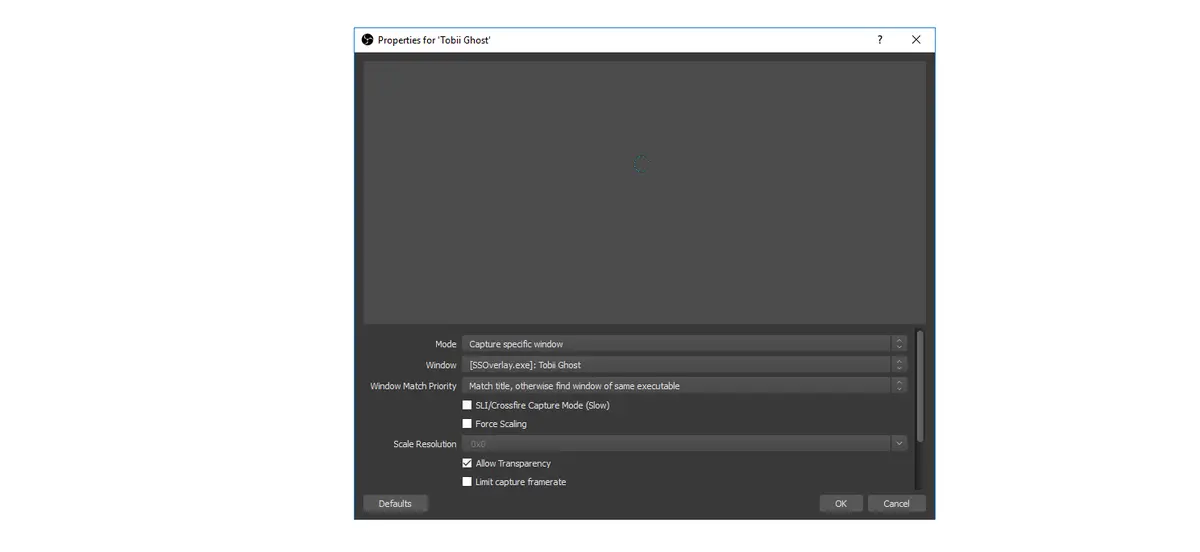The width and height of the screenshot is (1200, 552).
Task: Click the 'Scale Resolution' label
Action: tap(425, 444)
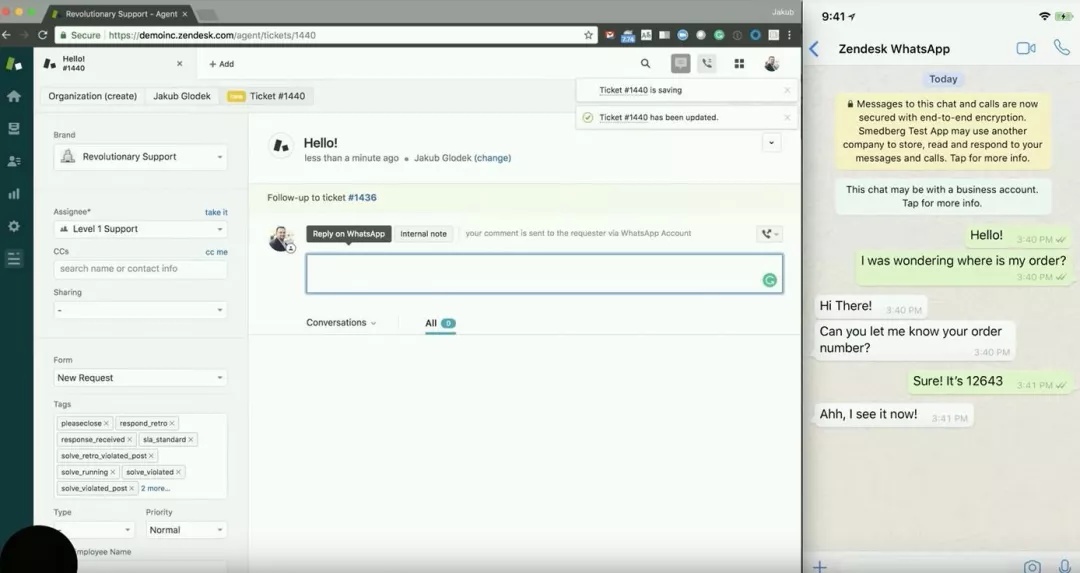Start a WhatsApp video call

(x=1025, y=48)
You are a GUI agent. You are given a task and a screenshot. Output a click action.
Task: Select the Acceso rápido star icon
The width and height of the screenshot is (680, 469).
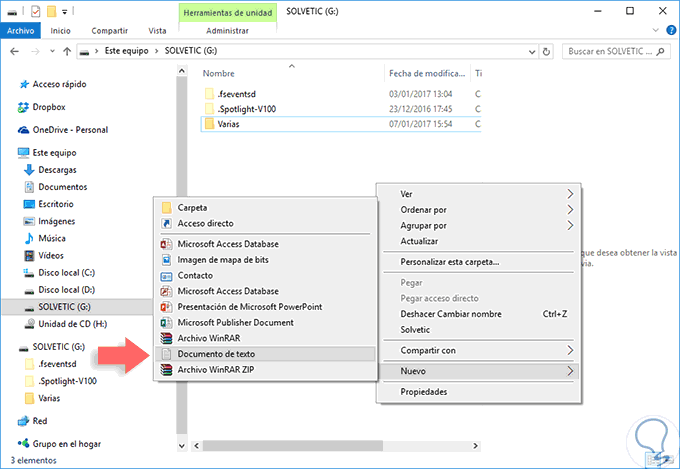click(23, 85)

- _Your goal_
Rewrite all of the items above with "star icon" replaced by "star button" and everything else unchanged. Leave the pictures out.

- _Full solution_
The width and height of the screenshot is (1200, 552).
Task: Click the 'Scale Resolution' label
Action: tap(425, 444)
Start a WhatsApp video call

(x=1025, y=48)
You are a GUI agent. You are given a task and a screenshot. Output a click action.
Task: Select the Acceso rápido star button
The width and height of the screenshot is (680, 469).
click(23, 85)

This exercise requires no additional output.